While fixing the problem yourself can be a great way to save money, it can also be problematic if you get it wrong.
If you make an error when attempting to repair your basement walls, you could cause further damage which potentially can be costly. Therefore, to save money in the long run – I’d urge you to contact a professional right away.
However, if you’re set on doing it yourself or you have experience in this field, then you may consider the next solution.
Repair The Walls Yourself
Before you start work on your basement walls, you will need to ensure that you have:
- 120 grit sandpaper
- Putty knife
- Dust mask
- Plastering contractors
Once you’ve got these, it’s time to get started!
You need to begin by preparing the surface and make sure you brush any loose concrete off, because your repairs won’t last if you don’t.
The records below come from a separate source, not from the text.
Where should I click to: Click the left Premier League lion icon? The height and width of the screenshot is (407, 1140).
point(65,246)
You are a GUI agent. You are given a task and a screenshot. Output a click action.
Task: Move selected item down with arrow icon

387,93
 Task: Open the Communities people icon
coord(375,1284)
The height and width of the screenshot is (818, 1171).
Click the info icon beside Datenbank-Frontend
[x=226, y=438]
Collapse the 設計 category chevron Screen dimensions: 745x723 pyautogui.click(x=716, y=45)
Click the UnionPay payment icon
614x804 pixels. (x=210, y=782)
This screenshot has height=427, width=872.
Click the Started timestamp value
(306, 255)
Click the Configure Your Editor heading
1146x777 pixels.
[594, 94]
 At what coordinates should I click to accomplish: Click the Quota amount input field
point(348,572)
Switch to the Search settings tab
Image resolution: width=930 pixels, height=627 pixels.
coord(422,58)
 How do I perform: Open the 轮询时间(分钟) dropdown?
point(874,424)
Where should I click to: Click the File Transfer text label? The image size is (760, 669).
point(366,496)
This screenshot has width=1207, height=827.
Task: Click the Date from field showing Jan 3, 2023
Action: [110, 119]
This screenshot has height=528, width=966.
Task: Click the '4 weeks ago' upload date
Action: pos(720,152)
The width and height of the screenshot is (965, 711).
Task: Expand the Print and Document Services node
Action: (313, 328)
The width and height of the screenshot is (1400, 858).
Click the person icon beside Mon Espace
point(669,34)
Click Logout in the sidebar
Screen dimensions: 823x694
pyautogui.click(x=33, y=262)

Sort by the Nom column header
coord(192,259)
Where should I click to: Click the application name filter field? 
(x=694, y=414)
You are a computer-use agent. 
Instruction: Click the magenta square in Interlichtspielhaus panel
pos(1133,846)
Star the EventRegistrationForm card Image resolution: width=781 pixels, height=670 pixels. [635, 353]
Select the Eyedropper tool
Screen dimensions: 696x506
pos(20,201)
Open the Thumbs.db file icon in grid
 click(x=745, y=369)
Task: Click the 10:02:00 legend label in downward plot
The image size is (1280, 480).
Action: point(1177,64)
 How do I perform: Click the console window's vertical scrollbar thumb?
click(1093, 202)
This is one of the reasons it’s essential to have a dust mask, so you don’t breathe in any dust.
Once you’ve prepared the surface, it’s now time to waterproof the basement wall. At this point, you need to apply a water-based epoxy basement waterproof coating onto the wall, which acts like a bonding agent.
Now that all the starter steps have been completed, it’s time to get into the real stuff. Combine your water based epoxy with sand and concrete mix so you can resurface the wall.
Skim the mixture you have made over the surface of the affected wall – and do thin skimming when the mortar is loose. If the mortar gets thick, you’ll need to apply a chunking filling over any large cracks.
Once the correct applications have been made, you need to ensure you wait for approximately 24 to 48 hours to allow the composition to settle. After this time, you should then reinspect your basement walls.
How To Prevent Basement Walls From Crumbling
Of course, the best way to solve the problem in the future is by preventing it in the first place. While crumbling walls are somewhat inevitable in some respects, you can still reduce their likelihood.
The first tip I can give you is to not allow the walls to dry out too quickly after you’ve resurfaced them. It’s a good idea to keep a spray bottle handy and give them a quick refresh every now and then.
The second tip I’ll provide you is that it’s wise to cover the resurfaced wall with polythene because it can help to trap moisture, which feeds into the previous point.
Finally, try to avoid letting the walls be in direct sunlight for too long. If you have windows in your basement, consider covering them with curtains or something similar.
When exposed to direct sunlight for too long, the walls’ surface can easily and quickly dust.
100 year old basement walls are prone to crumble, and if you’re unfortunate enough to have to deal with this problem, I’d first advise you to contact a professional right away unless you have some experience in this area.
However, if you do have some experience – then I wish you good luck and I hope this guide has been helpful for you!